Ah, di layar itu keliatan banyak nama dan jadwal, berarti hampir setiap hari ada pertandingan tinju di sini. Tapi hari ini hanya ada 1 pertandingan antara Agung dan lawannya... Martin?! Aku baru tau kalau Martin itu anak geng Triloka. Ditambah lagi dia petinju yang sudah menang 10 pertandingan berturut-turut.

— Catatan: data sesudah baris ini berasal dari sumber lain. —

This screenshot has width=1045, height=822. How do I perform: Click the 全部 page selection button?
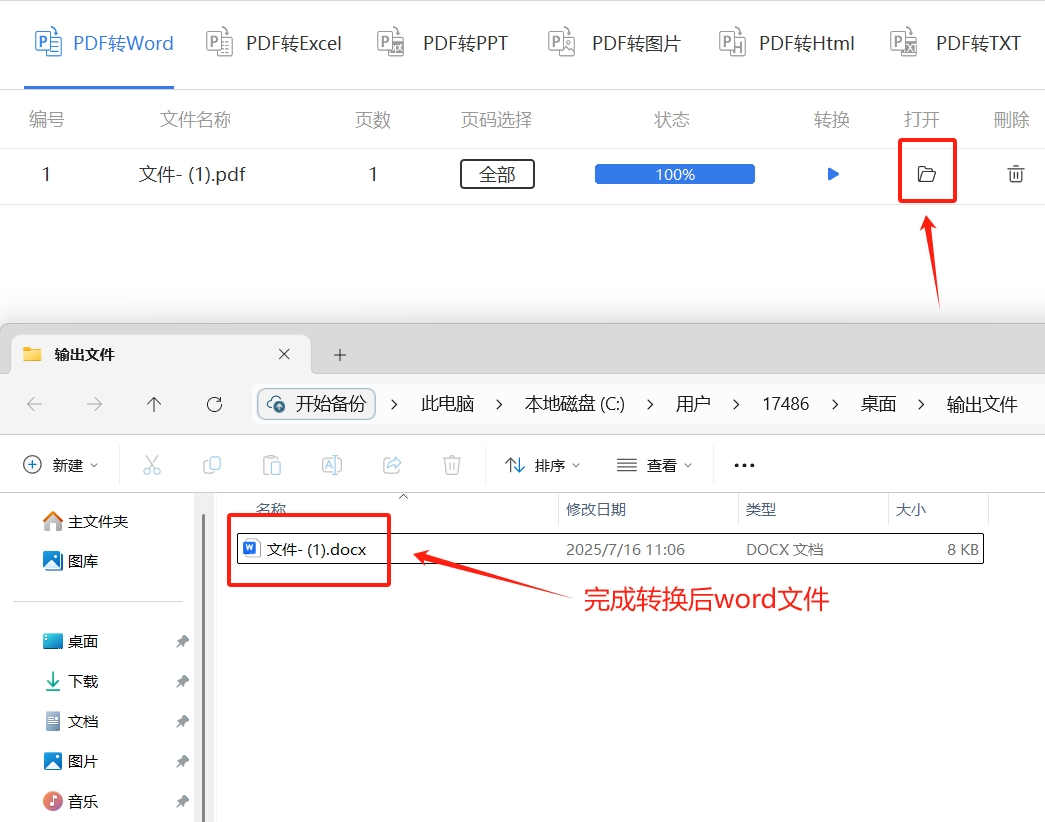pos(497,173)
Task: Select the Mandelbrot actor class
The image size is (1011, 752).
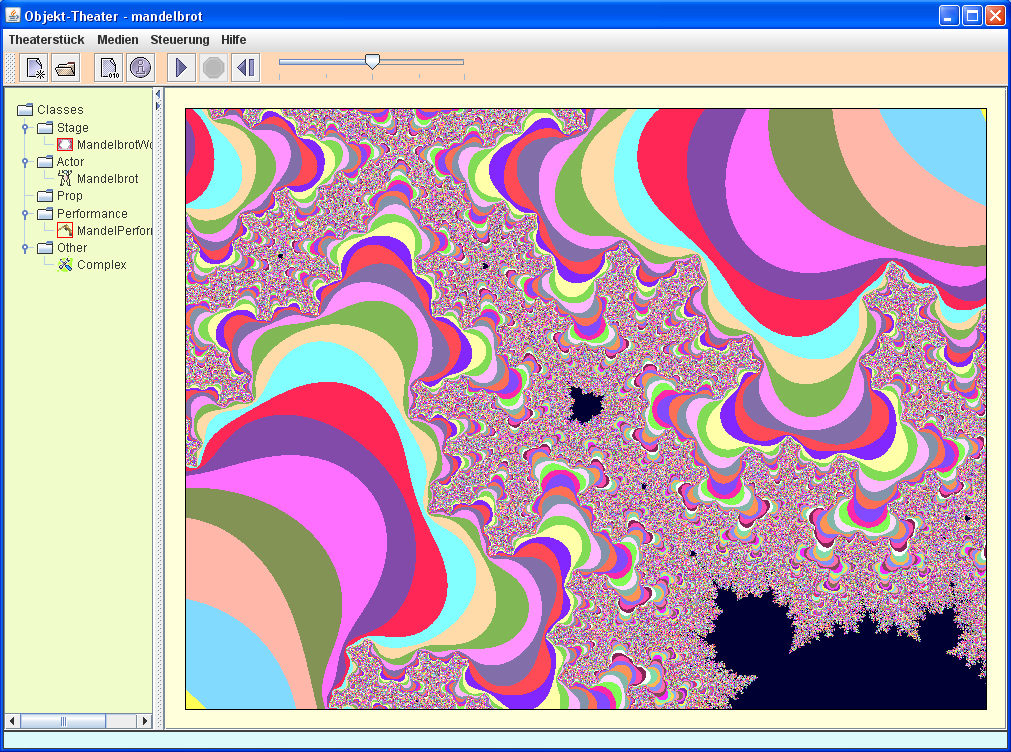Action: [107, 179]
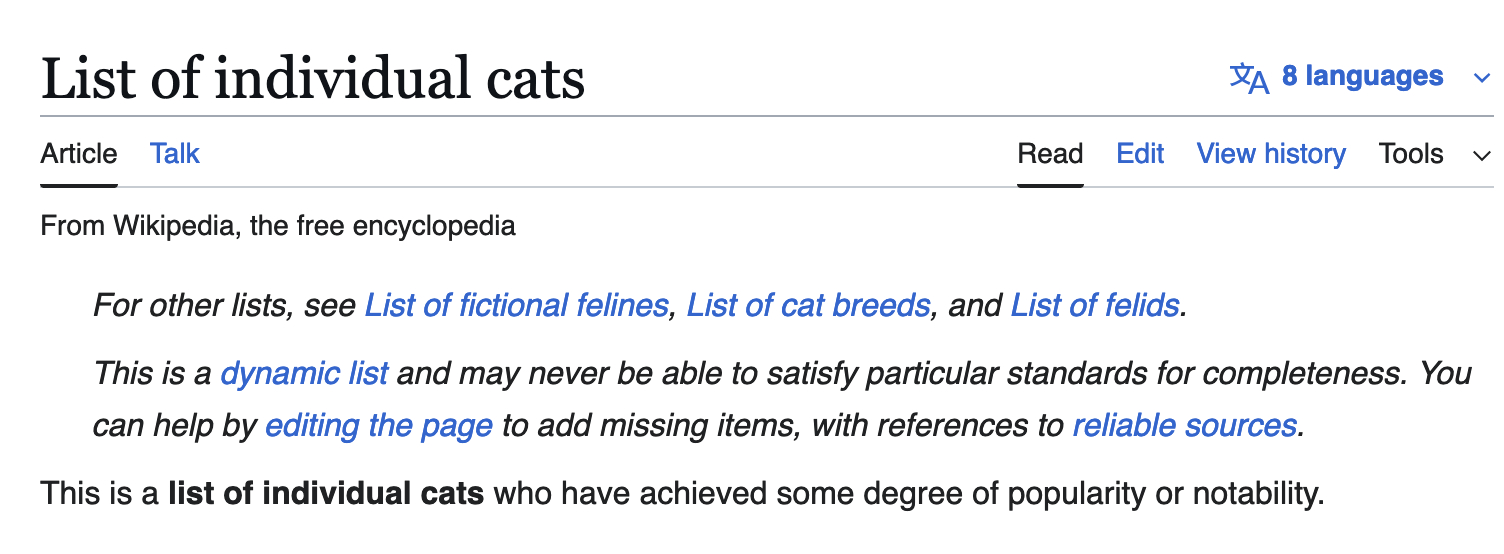Click the dynamic list link
The width and height of the screenshot is (1504, 554).
pos(304,373)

"Jadi kamu atau kalian mau taruhan atau tidak?" tanya orang yang duduk di hadapan mereka. Lalu dengan ragu Sastra menjawab, "Aku pilih Martin, ini uangnya." Sastra memberikan 1 lembar uang berwarna merah lalu dia mengisikan informasi yang ditentukan. Orang itu merobek kertas dan memberikannya ada Sastra. "Jika pilihanmu menang kamu bisa kembali ke sini lagi untuk menukarkannya dengan uang," kata orang di depannya. Sastra mengangguk lalu menghadap ke arah ring tinju di tengah ruangan. Dia membatin, Aku pengen tau seberapa kuat Martin sampai bisa menantang yang katanya 1 dari 3 panglima geng Triloka.

Dap, dap dap...

Dari jauh terdengar suara derap langkah yang terkesan terburu-buru. Tiba-tiba seorang cewek berhenti tepat di depan Rian dan memukul wajahnya. Rian tidak sempat mengelak dan akhirnya jatuh setelah terkena pukulan itu. Dia berkata dengan marah, "Anjing! Risa kenapa kamu ada di sini?!" Sambil menahan pukulannya Risa menjawab, "Tentu buat balas dendam ke kamu, perkelahian kita di kantin masih belum selesai cuma karena ada guru dan anak yang ngelerai." Lalu Risa menendang dengan kaki kanannya ke kepala Rian, tetapi Rian melindungi kepalanya dengan kedua tangan. Dia menendang berkali-kali di perut, kepala dan bagian tubuh lainnya sebelum akhirnya dihentikan oleh seorang laki-laki. Sastra menyadari sesuatu, yaitu keduanya memiliki pin bertuliskan OSIS di dada mereka.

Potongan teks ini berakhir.